── Passage to read ──
This cheerily painted, tin-roofed eatery is doing for Jamaican food what Pollo Tropical has done for Cuban food -- offering traditional favorites in a fast-food setting, complete with drive-through -- but the menu at this favorite Lauderdale Lakes lunch spot is far more varied and traditional than its Greater Antillean-inspired counterpart. Case in point: Chicken is offered in jerk, mango barbecue, and simply grilled. All are well-prepared, tasty, and go for a paltry $2.99 including rice. But what really wins us over is the pumpkin rice, in all its orange, slightly sweet glory.
Any way you look at it -- from a blue, golden, stone, or king crab perspective -- if you order the signature dishes in this overgrown waterside shack, you'll be hanging around for a while. That's because portions of the crabs, especially the blues steamed in garlic and oil, a house specialty, are large enough to satisfy the biggest eater in your life. Because wooden mallets are mandatory utensils here, flecks of shell and drips of oil tend to mark patrons after they've consumed even just one crab. But rest assured, you can separate the gluttons from the pack by the state of their clothing. They're the ones proudly strutting straight to the dry cleaner's, who can (most of the time) get out all the stains. So stop making excuses, prospective piggies, and get cracking.
───
── Data block ──
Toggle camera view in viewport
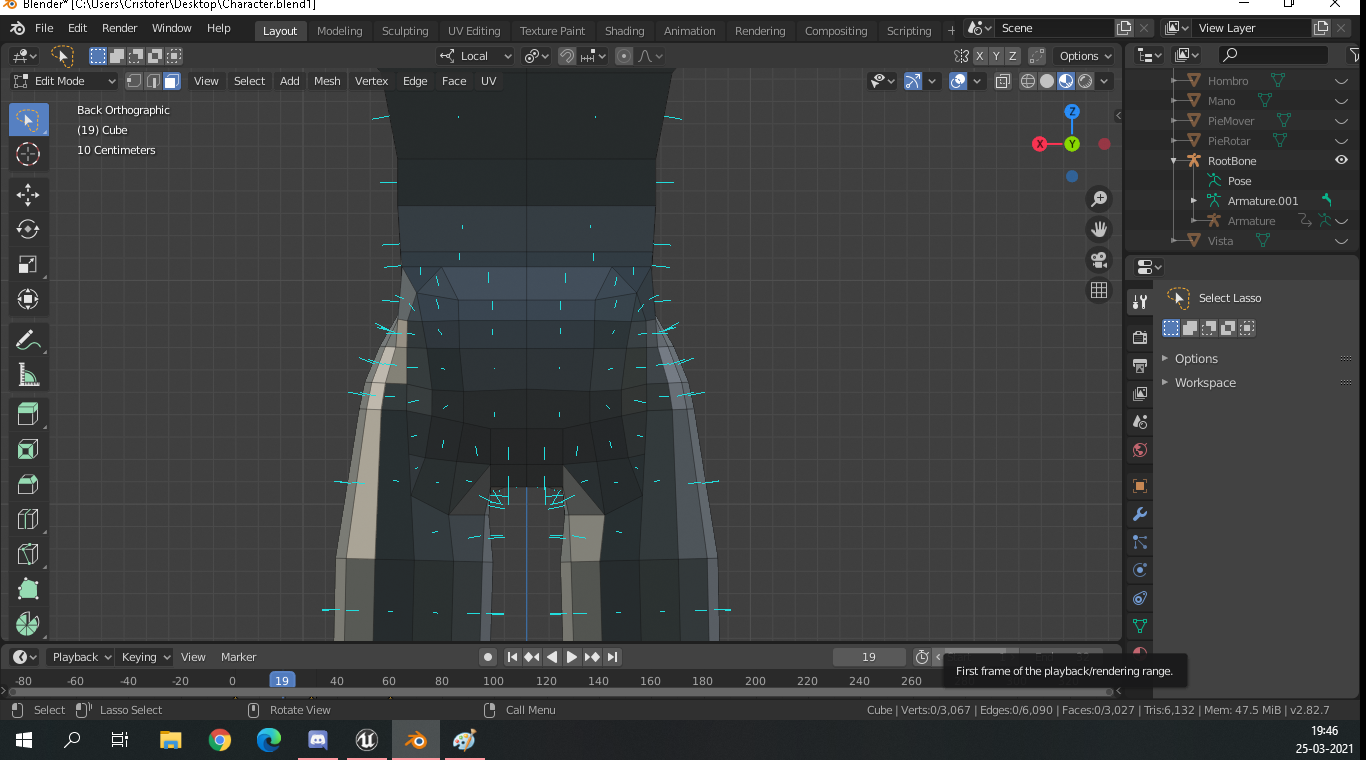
───
» **Exercise description**: From the restaurant reviews above, extract everything from "This cheerily painted, tin-roofed" down to "slightly sweet glory.".

» **Final result**:
This cheerily painted, tin-roofed eatery is doing for Jamaican food what Pollo Tropical has done for Cuban food -- offering traditional favorites in a fast-food setting, complete with drive-through -- but the menu at this favorite Lauderdale Lakes lunch spot is far more varied and traditional than its Greater Antillean-inspired counterpart. Case in point: Chicken is offered in jerk, mango barbecue, and simply grilled. All are well-prepared, tasty, and go for a paltry $2.99 including rice. But what really wins us over is the pumpkin rice, in all its orange, slightly sweet glory.